So, SSDs are fast at writing, but only when their free space is neatly trimmed. The only component in your software stack that knows which parts of your SSD should be trimmed, is your file system. That is why there is a file system option in ext4 (my current file system of choice), called “discard”. When this option is active, space that is freed up in the file system is reported to the SSD immediately, and then the SSD does the trimming right away. This will make the next write to that part of the SSD as fast as expected. Obviously, trimming takes time – but how much time exactly? I wanted to find out, and did the following: I measured the time to unpack and then delete the kernel sources (36706 files amounting to 493 MB, which is what I call a big bunch of small files). I did it three times with and three times without the “discard” option, and then took the average of those three tries:

Without “discard” option:

  • Unpack: 1.21s
  • Sync: 1.66s (= 172 MB/s)
  • Delete: 0.47s
  • Sync: 0.17s

With “discard” option:

  • Unpack: 1.18s
  • Sync: 1.62s (= 176 MB/s)
  • Delete: 0.48s
  • Sync: 40.41s

So, with “discard” on, deleting a big bunch of small files is 64 times slower on my SSD. For those ~40 seconds any I/O is really slow, so that’s pretty much the time when you get a fresh cup of coffee, or waste time watching the mass storage activity LED.

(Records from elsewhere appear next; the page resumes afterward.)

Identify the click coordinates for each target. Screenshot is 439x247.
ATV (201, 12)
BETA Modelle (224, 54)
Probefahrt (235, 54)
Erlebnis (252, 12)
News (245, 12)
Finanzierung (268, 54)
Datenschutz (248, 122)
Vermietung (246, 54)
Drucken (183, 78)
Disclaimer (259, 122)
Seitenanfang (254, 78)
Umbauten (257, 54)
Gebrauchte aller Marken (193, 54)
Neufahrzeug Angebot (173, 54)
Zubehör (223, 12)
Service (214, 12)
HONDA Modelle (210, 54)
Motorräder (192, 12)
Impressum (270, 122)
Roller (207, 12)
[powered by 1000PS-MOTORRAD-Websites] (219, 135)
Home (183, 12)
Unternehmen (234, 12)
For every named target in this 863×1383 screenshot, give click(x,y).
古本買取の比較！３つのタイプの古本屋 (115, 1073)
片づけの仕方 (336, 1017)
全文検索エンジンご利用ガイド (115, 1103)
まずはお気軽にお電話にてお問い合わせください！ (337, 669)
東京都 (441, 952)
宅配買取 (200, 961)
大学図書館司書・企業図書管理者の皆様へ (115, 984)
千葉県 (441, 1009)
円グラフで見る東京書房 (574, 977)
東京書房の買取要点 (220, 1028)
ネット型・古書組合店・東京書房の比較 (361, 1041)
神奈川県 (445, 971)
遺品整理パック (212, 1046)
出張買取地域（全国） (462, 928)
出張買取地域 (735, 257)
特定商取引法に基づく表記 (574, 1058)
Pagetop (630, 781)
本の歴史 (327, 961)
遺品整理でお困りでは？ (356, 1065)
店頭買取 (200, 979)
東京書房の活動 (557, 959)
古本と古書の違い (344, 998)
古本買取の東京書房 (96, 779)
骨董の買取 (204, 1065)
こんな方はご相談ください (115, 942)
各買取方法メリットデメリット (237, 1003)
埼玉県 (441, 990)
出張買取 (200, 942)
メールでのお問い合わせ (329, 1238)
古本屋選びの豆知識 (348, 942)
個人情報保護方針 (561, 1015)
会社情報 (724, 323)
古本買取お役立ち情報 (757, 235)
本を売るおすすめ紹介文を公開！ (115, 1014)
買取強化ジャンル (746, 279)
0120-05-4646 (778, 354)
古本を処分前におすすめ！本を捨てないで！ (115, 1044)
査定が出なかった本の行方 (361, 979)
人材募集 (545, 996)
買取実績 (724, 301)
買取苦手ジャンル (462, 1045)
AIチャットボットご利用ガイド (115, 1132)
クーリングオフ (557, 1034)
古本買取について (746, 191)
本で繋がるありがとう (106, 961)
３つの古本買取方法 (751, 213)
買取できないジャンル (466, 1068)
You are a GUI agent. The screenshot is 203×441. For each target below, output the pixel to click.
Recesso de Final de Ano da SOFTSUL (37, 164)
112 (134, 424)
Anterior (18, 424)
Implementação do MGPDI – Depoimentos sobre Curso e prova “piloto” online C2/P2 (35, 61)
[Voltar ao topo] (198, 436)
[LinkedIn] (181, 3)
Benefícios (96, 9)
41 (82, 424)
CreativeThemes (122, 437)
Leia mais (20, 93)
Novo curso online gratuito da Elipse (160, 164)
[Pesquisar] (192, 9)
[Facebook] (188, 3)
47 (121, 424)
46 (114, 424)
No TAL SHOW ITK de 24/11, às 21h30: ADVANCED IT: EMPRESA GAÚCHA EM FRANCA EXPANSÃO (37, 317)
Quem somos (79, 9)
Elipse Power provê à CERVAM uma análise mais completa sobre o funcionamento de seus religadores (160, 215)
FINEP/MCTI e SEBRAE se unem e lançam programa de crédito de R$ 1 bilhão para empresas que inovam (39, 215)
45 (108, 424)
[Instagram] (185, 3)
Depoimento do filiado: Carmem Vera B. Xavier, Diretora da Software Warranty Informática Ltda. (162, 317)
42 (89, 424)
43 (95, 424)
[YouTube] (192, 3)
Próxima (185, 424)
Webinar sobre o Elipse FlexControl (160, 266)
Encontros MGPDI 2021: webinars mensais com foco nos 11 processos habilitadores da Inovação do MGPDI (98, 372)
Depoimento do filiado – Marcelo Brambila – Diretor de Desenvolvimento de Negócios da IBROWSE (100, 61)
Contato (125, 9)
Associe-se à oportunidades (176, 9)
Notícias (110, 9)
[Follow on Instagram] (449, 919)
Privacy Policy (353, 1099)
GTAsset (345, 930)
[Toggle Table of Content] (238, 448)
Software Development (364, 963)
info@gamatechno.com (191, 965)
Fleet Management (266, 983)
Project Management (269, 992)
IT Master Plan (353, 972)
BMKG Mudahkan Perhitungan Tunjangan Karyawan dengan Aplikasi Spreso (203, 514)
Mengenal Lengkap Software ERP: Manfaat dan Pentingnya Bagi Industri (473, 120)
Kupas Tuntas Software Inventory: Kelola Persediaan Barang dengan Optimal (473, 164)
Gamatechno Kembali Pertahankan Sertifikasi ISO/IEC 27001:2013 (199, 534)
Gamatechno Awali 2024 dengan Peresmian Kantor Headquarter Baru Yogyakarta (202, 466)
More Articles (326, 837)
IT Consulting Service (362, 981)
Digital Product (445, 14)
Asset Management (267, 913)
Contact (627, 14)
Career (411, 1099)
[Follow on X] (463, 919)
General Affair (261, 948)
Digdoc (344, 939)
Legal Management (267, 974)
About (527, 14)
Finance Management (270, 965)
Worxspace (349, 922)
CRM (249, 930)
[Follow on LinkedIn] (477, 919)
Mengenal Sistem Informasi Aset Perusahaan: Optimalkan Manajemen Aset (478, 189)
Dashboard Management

Don’t enable the “discard” option if you have a similar SSD. A much better way to keep your free space neatly trimmed for good write speeds is, to trigger a complete walk over the file system’s free space, and tell the SSD to trim that all at once. And of course you would do that at times when you don’t actually want to use the system (e.g. in a nightly cron job, or with a script that gets launched during system shutdown). This can be done with the ‘fstrim’ command (that comes with util-linux), which takes around six minutes for my currently 60% filled 95 GB file system.

Update (2011-07-08): I forgot some details that may be interesting:

  • Kernel version:
  • SSD firmware version: 1.32
  • CPU: AMD Phenom II X4 965